Particolarmente calzanti sono le riflessioni dello storico teatrale Claudio Meldolesi che insiste sull’affascinante mestiere della scena ed, in particolar modo, di quella partenopea: “[…]La cultura dell’attore è anzitutto cultura dell’accumulazione. Il nuovo attore si forma imitando il vecchio, per poi offrirsi all’imitazione dei successori, e ad ogni passaggio, insieme alle varianti dell’arte personale, si accumulano dell’eredità nei corpi dei recitanti[…]”.
Una scena particolarmente indicativa – almeno a nostro parere – è il momento della scrittura di un testo, in cui Servillo-Scarpetta si immergono nella creazione, fra suoni, parole e risate.
Momento filmico in cui è evidente l’estro creativo innato, viscerale, frutto di un’immersione totale in quella tradizione popolare che aveva avvolto il teatro napoletano, rendendolo simbolo dei vizi e delle virtù dell’essere partenopeo.
Scarpetta vs Sciosciammocca
Ma soffermandoci un po’ di più sulla figura di Eduardo, scopriamo che Scarpetta fa immediatamente suo il brillante ed accattivante compendio teatrale napoletano: il fortunato affiancamento al già citato Pulcinella-Petito, gli permise di ereditarne l’importanza, tramutandola in forza vitale essenziale per innovare le caratteristiche sedimentate della Commedia dell’Arte.
Il rinomato personaggio con maschera nera ed abito bianco, semplice quanto furbo, evolve e si trasforma nel nuovo, o quasi, Felice Sciosciammocca. Dal campano scioscia, letteralmente “colui che rimane a bocca aperta”, il termine indica l’essenza credulona e “boccalona” di un uomo semplice ed ingenuo.

Con cilindro in testa, giacca a quadretti e papillon, Feliciello appare per la prima volta nel 1853 al Teatro Partenope; data questa che sancisce la progressiva consacrazione di una semi-maschera in cui compenetrano variegati meccanismi di spettacolo ed identità. Nella creazione di Eduardo si mescolano, gli uni con gli altri, risaputi stilemi buffoneschi dialettali con una raffinata vena caricaturale che prende di mira la noblesse, costituendo quel sagace contrasto tra alto e basso, tra miseria e nobiltà.

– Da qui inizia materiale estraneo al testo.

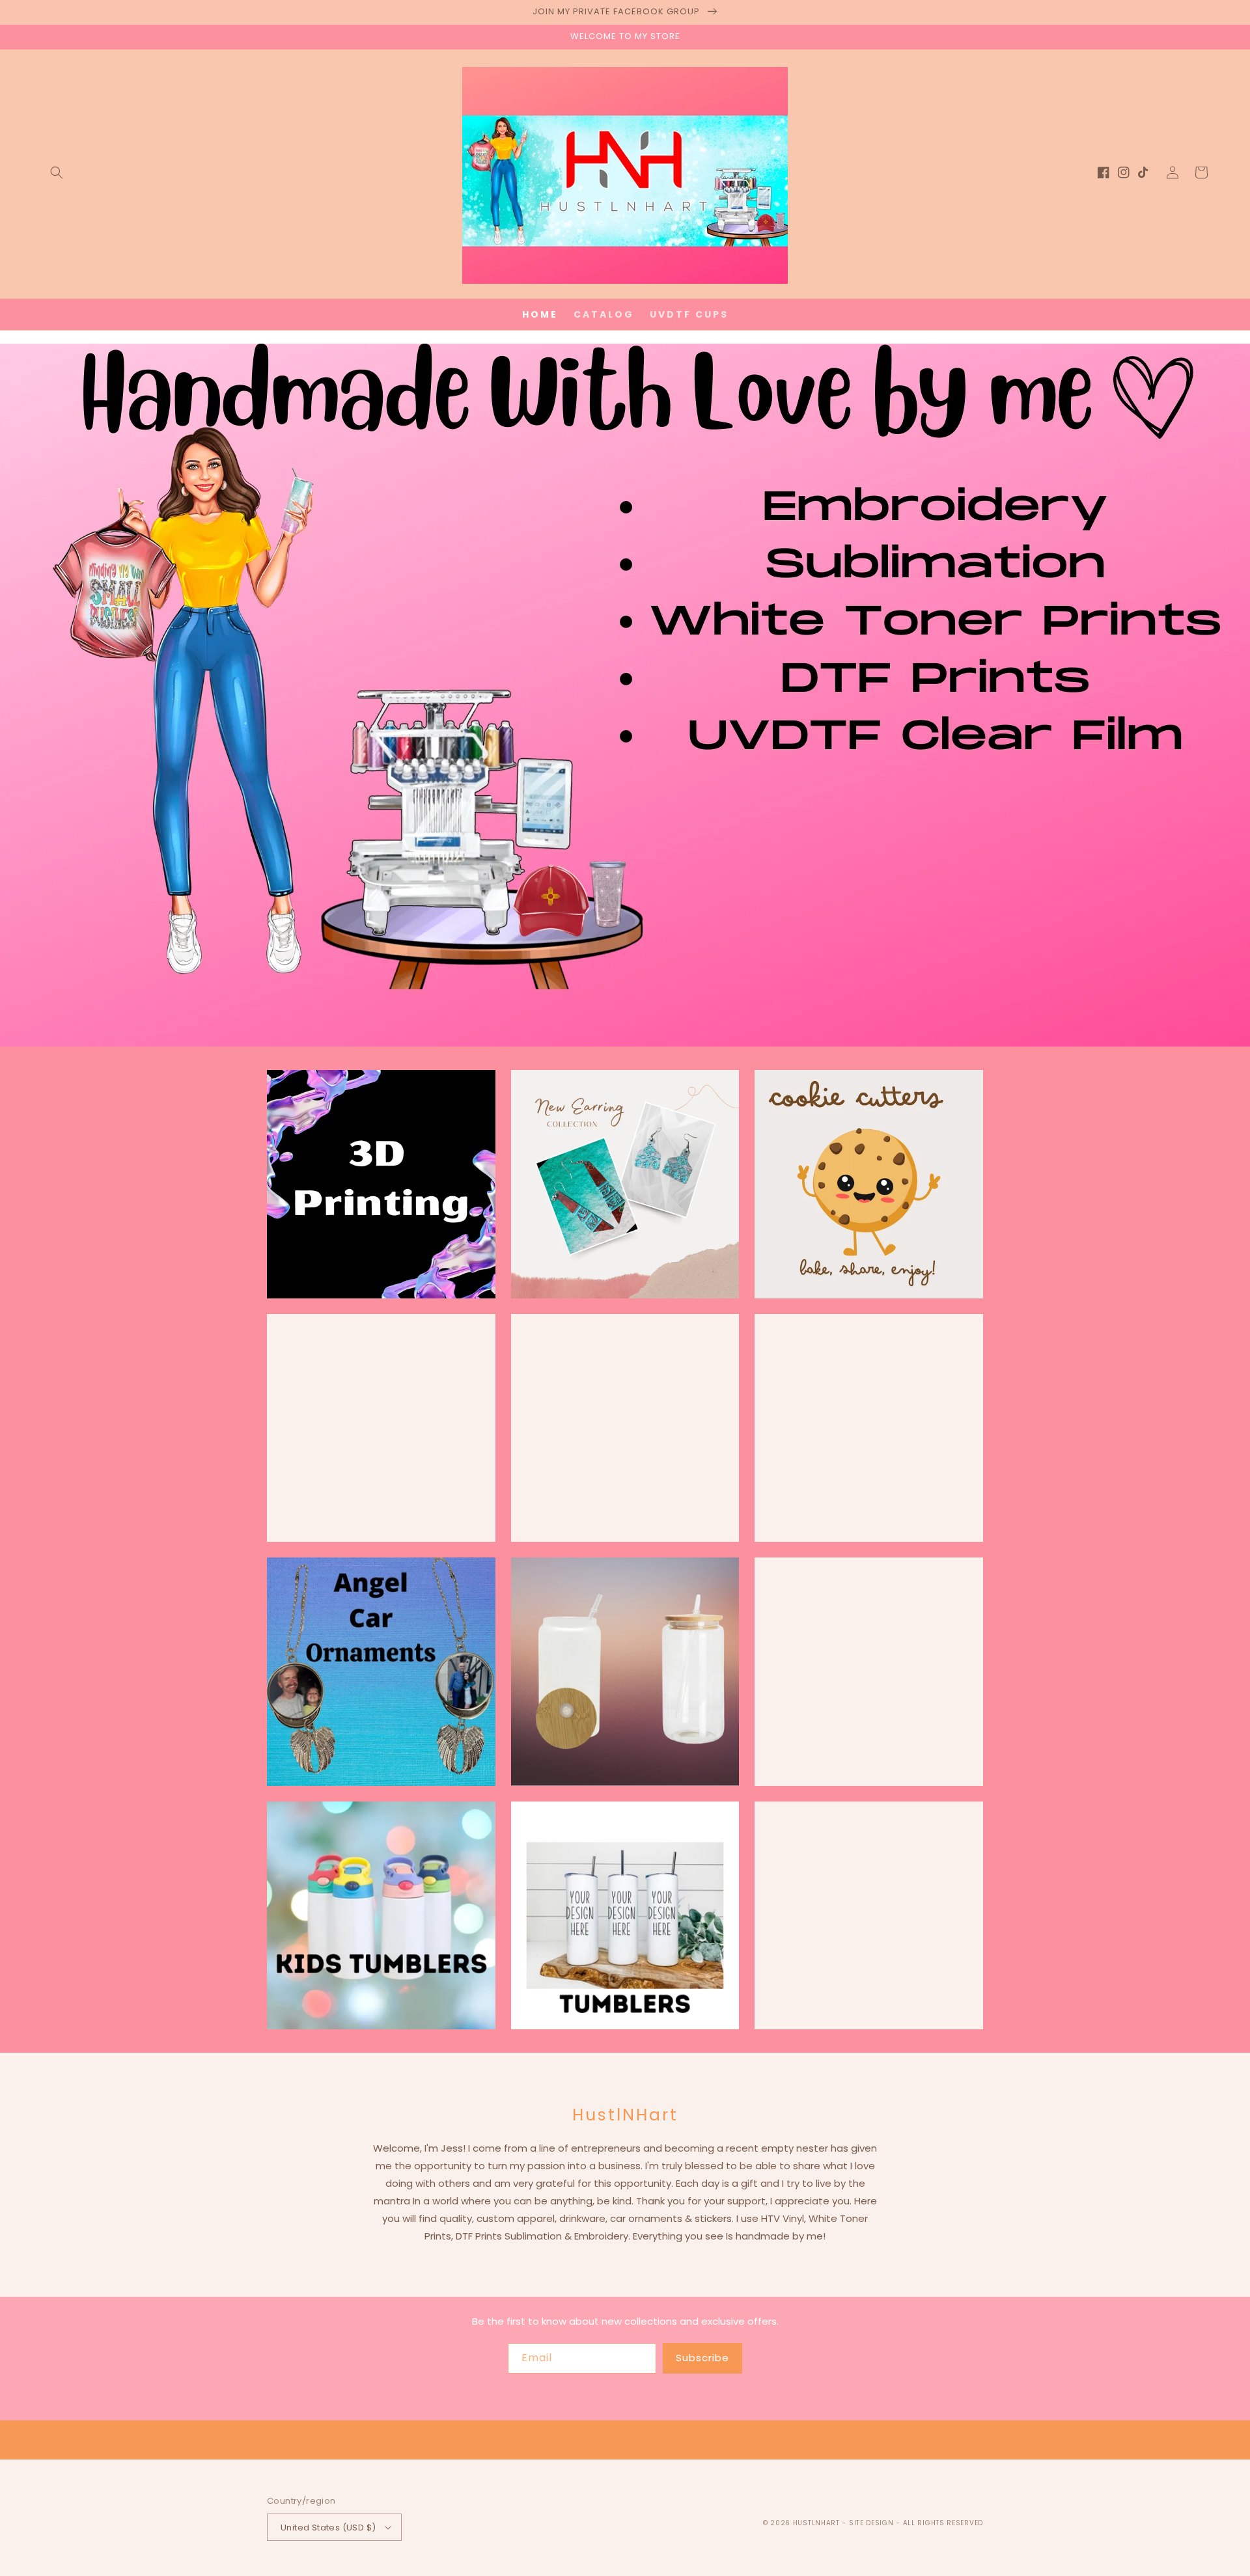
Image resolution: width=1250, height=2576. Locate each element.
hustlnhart (816, 2523)
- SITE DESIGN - (872, 2523)
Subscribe (702, 2357)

La “missione” di Felice Sciosciammocca
Felice Sciosciammocca incarna perfettamente la “missione” del suo creatore: un essere unidimensionale, privo di cervellotici sottotesti, che vive la realtà così come gli si propone. Espressione massima di ciò che il personaggio rappresenta, si concretizza nella sua opera più conosciuta: Miseria e Nobiltà presentato nel 1888 al Teatro Mercante di Napoli.

Felice, fin da subito, rispecchia il protagonista perfetto per quel pubblico consapevolmente interessato alla risata più semplice ma caldamente autentica, senza orpelli intellettualistici. Un pubblico che Scarpetta aveva individuato come proprio e che, a sua volta, lo aveva amato ed osannato. Ad emergere, costantemente, è l’invito perenne che l’autore rivolge alla sua gente: ridere e vivere, perché solo il teatro può esorcizzare la morte. E quella bruciante frase incisa sulla facciata della sua villa a Napoli, Qui rido io, contribuisce all’ imprimerlo nella mente.
Il film di Martone sa di teatro. È nato da chi nel teatro si è formato e cresciuto, che mostra il declino di un uomo. Ma è anche uno sguardo dietro le scene, nelle pause, nell’eccitazione, nelle scelte di un capocomico che segue la battuta alla lettera.
Un film che sa di Napoli, di teatro e di tradizione.